To keep growth at 5 per cent, Premier Li Qiang told the National People's Congress that the government would issue new treasury bonds to support consumer goods trade-in programmes. The deficit-to-GDP ratio rises to 4 per cent. In 2025, spending in education and scientific research will rise while defence spending is set to grow by 7.2 per cent. China’s response to Trump's new tariffs is for now limited to US agricultural products.

Beijing (AsiaNews/Agencies) – Premier Li Qiang today presented the government’s budget report at the inaugural session of the annual National People's Congress (NPC), the second of the Two Sessions currently underway in Beijing, the most important annual political event in the People's Republic of China.

In his address, the premier said that the government will support the Chinese economy by bringing the deficit-to-GDP ratio to 4 per cent, one percentage point more than the previous year, and by issuing “Ultra-long special treasury bonds totaling 300 billion yuan (US$ 41.3 billion) [. . .] to support consumer goods trade-in programs”.

The measures announced are a confirmation that, notwithstanding a 5 per cent growth target, the country is facing economic difficulties.

Beijing has had to deal for some time with rising youth unemployment and a slowdown in domestic demand, with the trade war with Washington picking up, as the US targets imports from China.

Li’s plans call for the creation of about 12 million new jobs in Chinese cities, while keeping inflation to 2 per cent. But Trump’s tariffs, which are already dragging down Asian stock markets, are a source of great concern in the Chinese capital.

“Internationally, changes unseen in a century are unfolding across the world at a faster pace,” reads the government’s working report presented to delegates to the National People's Congress.

“[U]nilateralism and protectionism are on the rise," it warns, noting that, “Domestically, the foundation for China’s sustained economic recovery and growth is not strong enough.”

Following the US tariff on Monday, China announced yesterday its own retaliatory measures against, saying that it “ready to fight to the end” over trade war.

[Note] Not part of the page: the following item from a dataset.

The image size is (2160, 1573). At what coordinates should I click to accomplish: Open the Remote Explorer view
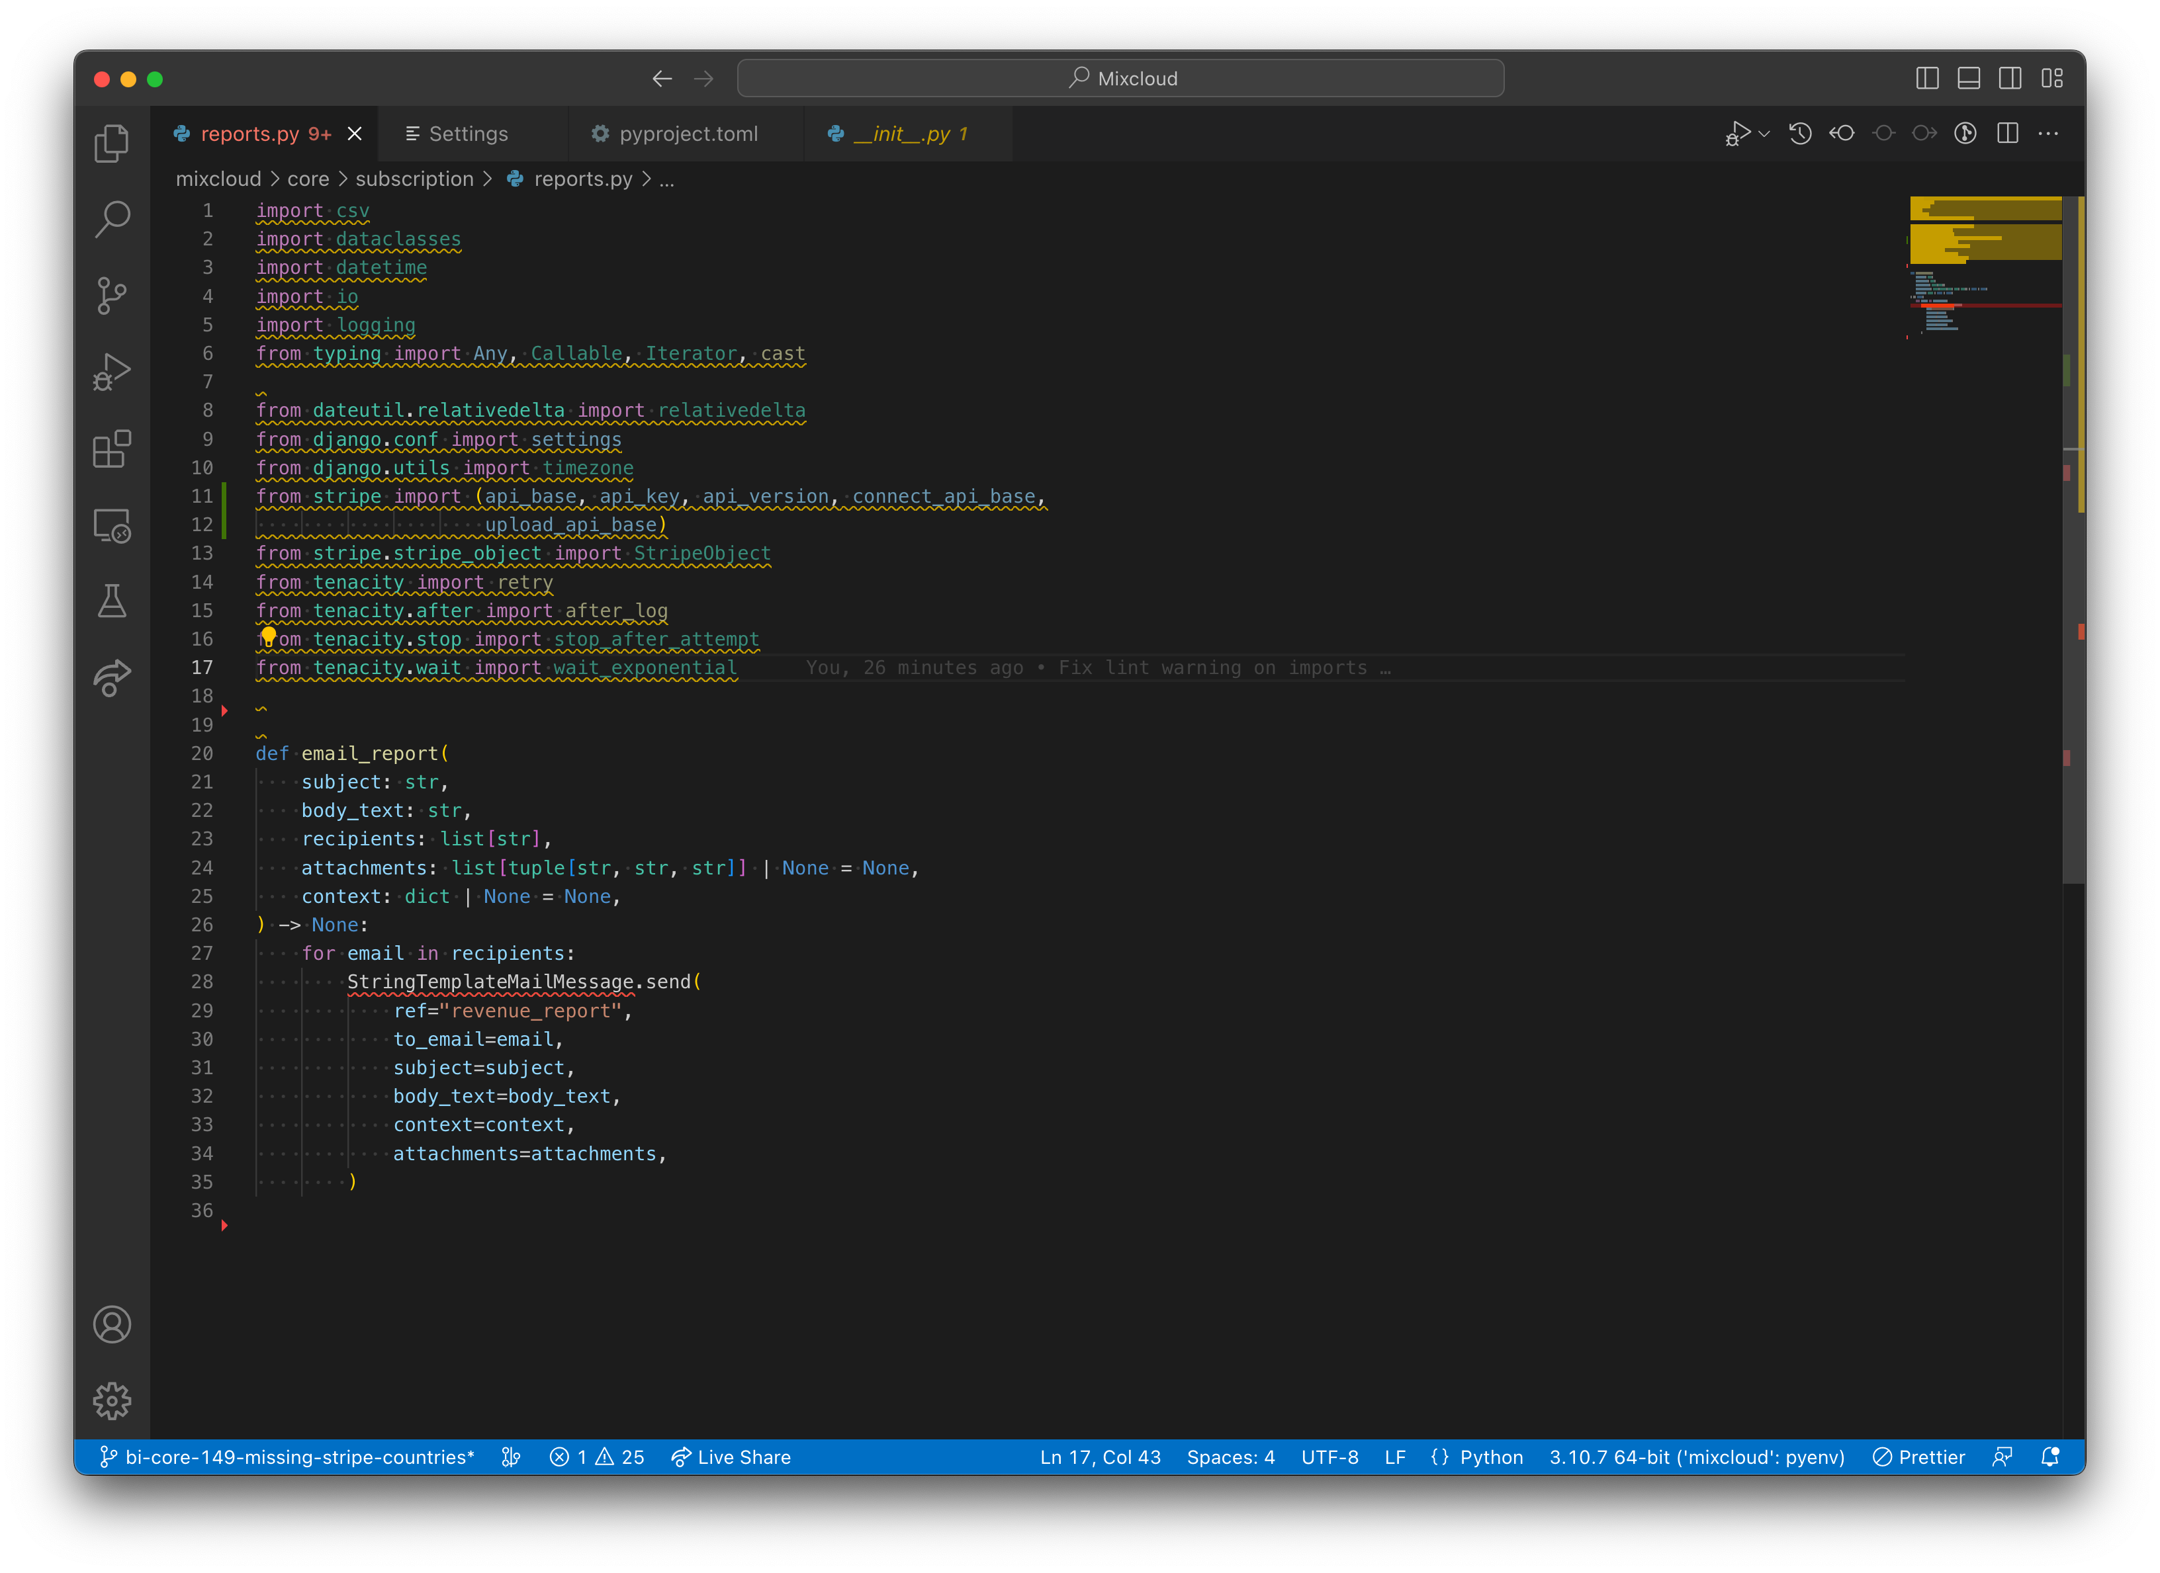(x=111, y=526)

China will impose tariffs of up to 15 per cent on a range of US agricultural products, including soybeans, pork and wheat, starting early next week.

Many analysts, however, consider it a relatively restrained response to Trump's all-encompassing tariffs.

As in previous years, the budget report to the NPC was also an opportunity to announce a new increase in defence spending, 7.2 per cent for 2025, raising concerns in the region over China’s military build-up over the years.

The defence budget is not alone in getting more money; investments are also increasing in education (+5 per cent) and scientific research and new technologies (+10 per cent).